Nicht falsch verstehen, ich wäre an forderster Front, wenn es darum geht eine Veränderung mitzutragen und zu befürworten aber das basiert mehr auf Gefühl und Glauben als auf Fakten und belegbaren/messbaren Parametern.

Das wäre halt mal ein erster Schritt, um eine Veränderung des Systems überhaupt argumentativ anstoßen zu können.

Wir bräuchten sowas wie eine Österreichische Björn Steiger Stiftung.
Die haben damals in Deutschland so einiges bewegt

Es gibt doch Studien dazu, dass anständiges präklinisches Management hinten raus Geld spart. Hab jetz nix parat, aber ich glaube es schon öfter hier im Forum gelesen zu haben.

Na was mach ich denn mit dem Infarktpatienten wenns einfach keinen Arzt gibt der ihn mir für den Transport in Herzkatheter therapiert?
Ich glaub’ es braucht da keine großartigen Studien dazu, dass der Patient Schaden davon trägt, wenn er ohne Therapie erst mal ins irgendein KH kommt, weil keiner vor Ort ein EKG lesen kann.

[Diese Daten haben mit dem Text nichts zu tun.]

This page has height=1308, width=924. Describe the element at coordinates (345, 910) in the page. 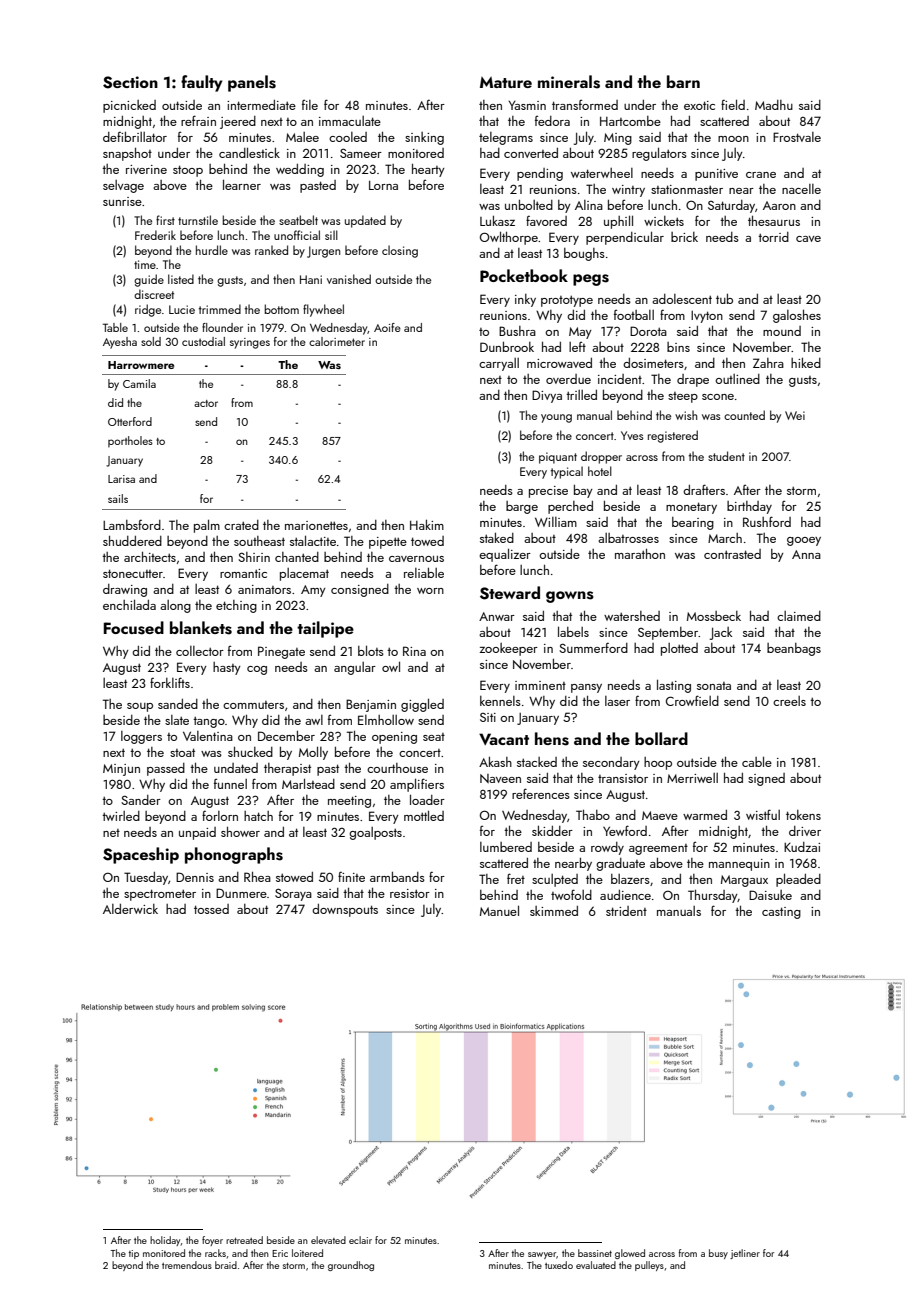

I see `downspouts` at that location.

Aber es geht ja auch nicht ausschließlich um die Patienten.
„Am aktuellen Stand der Wissenschaft“ wie es im SanG steht kann ich halt auch ´nur Arbeiten wenn ich grundlegendes Verständnis dafür habe.
Es geht auch um arbeitsrechtliche Absicherung für das Personal. Sicherheit im Alter oder bei berufsbedingten Krankheiten / Verletzungen.
Es geht um die Antizipation des demografischen Wandels und des sich immer weiter verschärfenden Ärztemangels.

Das war meine Frage. Ich bin vollumfänglich dabei, wenn es um die Professionalisierung der präklinischen Versorgung geht. Ich bin mir nur nicht sicher wie tragfähig das argumentative Eis ist.

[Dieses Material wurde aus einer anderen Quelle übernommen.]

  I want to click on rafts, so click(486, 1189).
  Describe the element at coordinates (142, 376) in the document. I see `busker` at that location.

Doch, die braucht es. Der nächste kommt und behauptet, die längere präklinische Versorgungsdauer durch Diagnostik und Therapie schadet dem Patienten mehr als ein schnellstmöglicher, unversorgter Transport zum Herzkatheter evtl. auch via Basis-KH. Beide Aussagen können nicht wissenschaftlich belegt werden. Deshalb braucht es Daten.

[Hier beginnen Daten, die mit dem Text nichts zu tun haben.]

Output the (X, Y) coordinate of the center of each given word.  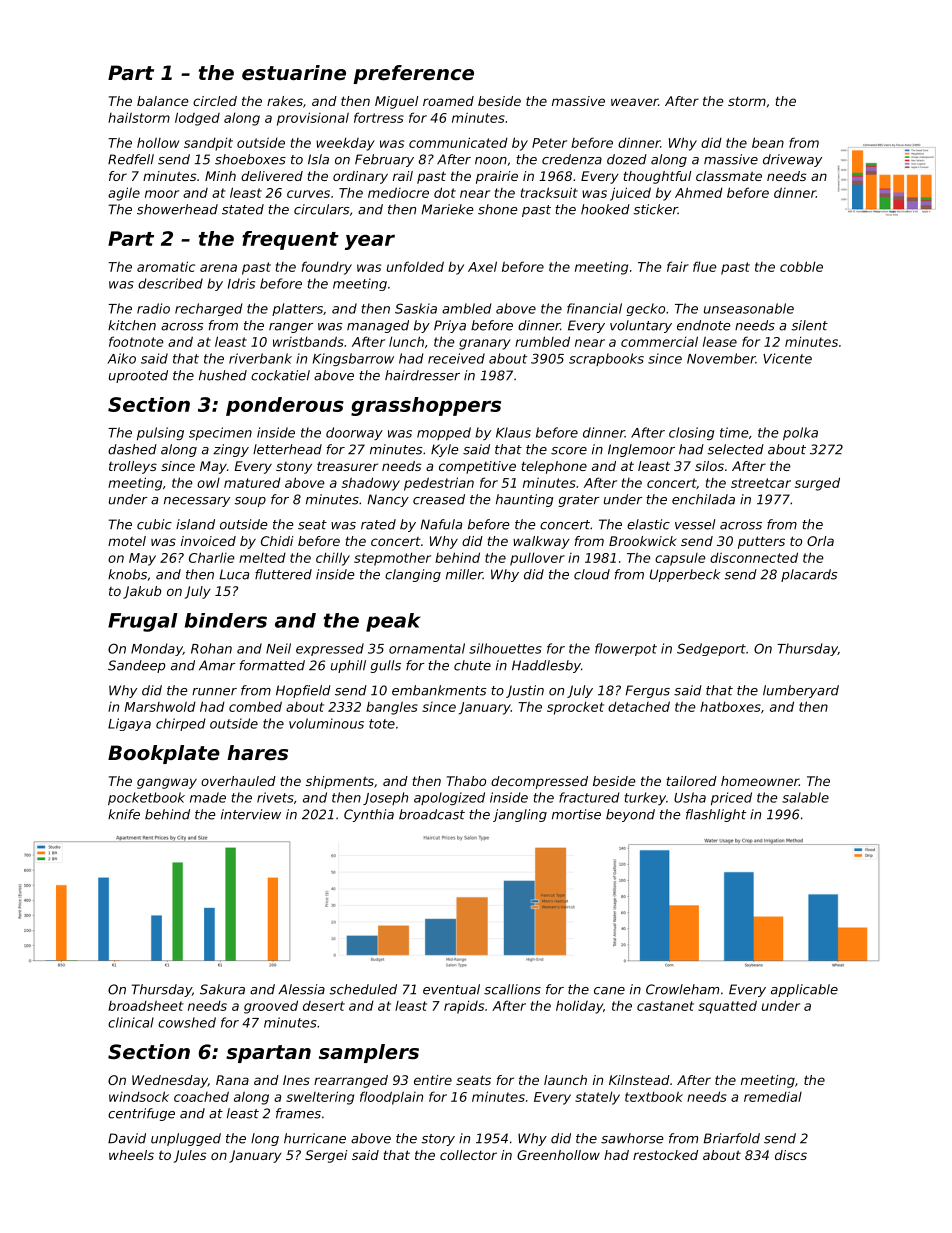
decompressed (539, 782)
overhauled (238, 781)
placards (809, 575)
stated (243, 209)
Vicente (787, 358)
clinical (131, 1022)
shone (498, 209)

Das sind zwei Paar Schuhe. Das eine sind medizinische Fakten. Es geht um das Patientenwohl, letztendlich um möglichst uneingeschränkte Gesundheit, Leistungs- und Arbeitsfähigkeit zum Erhalt der Volkswirtschaft.
Das andere sind arbeitsrechtliche und -soziologische sowie -politische Themen.
Das ist nur teilweise vermischbar.

Diese Studien gibts doch sicher.

Ja. Sind unterschiedliche Themen. Die gehören aber ALLE berücksichtigt. Ist ja bei anderen Berufen auch so, warum solls also bei uns nicht gehen?
Das Rad muss hier nicht neu erfunden werden. Es gibt alles schon.

Ja ich kenne auch sowas, gibt es nicht nur in OÖ.
Wenn man schon beim Mobbing angekommen ist würde ich dir empfehlen den Bezirk/HiOrg zu wechseln wenn es möglich ist oder
aber dein Engagement einzustellen. Auf lange Sicht wirst du nichts ändern können und wenn der Druck weg ist, wird es dir
persönlich besser gehen. Überspitzt würde ich sagen „Es ist meine Freizeit, das RK will es nicht, also mache ich was
anderes damit.“

Und wo findet man das? Das die Politik reagiert braucht es eine Studie die zeigt, wieviel mehr volkswirtschaftlicher Schaden durch das „Freiwillige System“ gegenüber
einem „professionellen beruflichen System“ entsteht. Dann kann man diesen Schaden den Mehrkosten eines neuen Systems gegenüberstellen. Sind die Kosten geringer wird sich
was tun, kostet das neue System mehr wird nix passieren. Es wird kein Politiker (gerade in der jetzigen Zeit) das freiwillige System zerstören um ein teureres System zu installieren.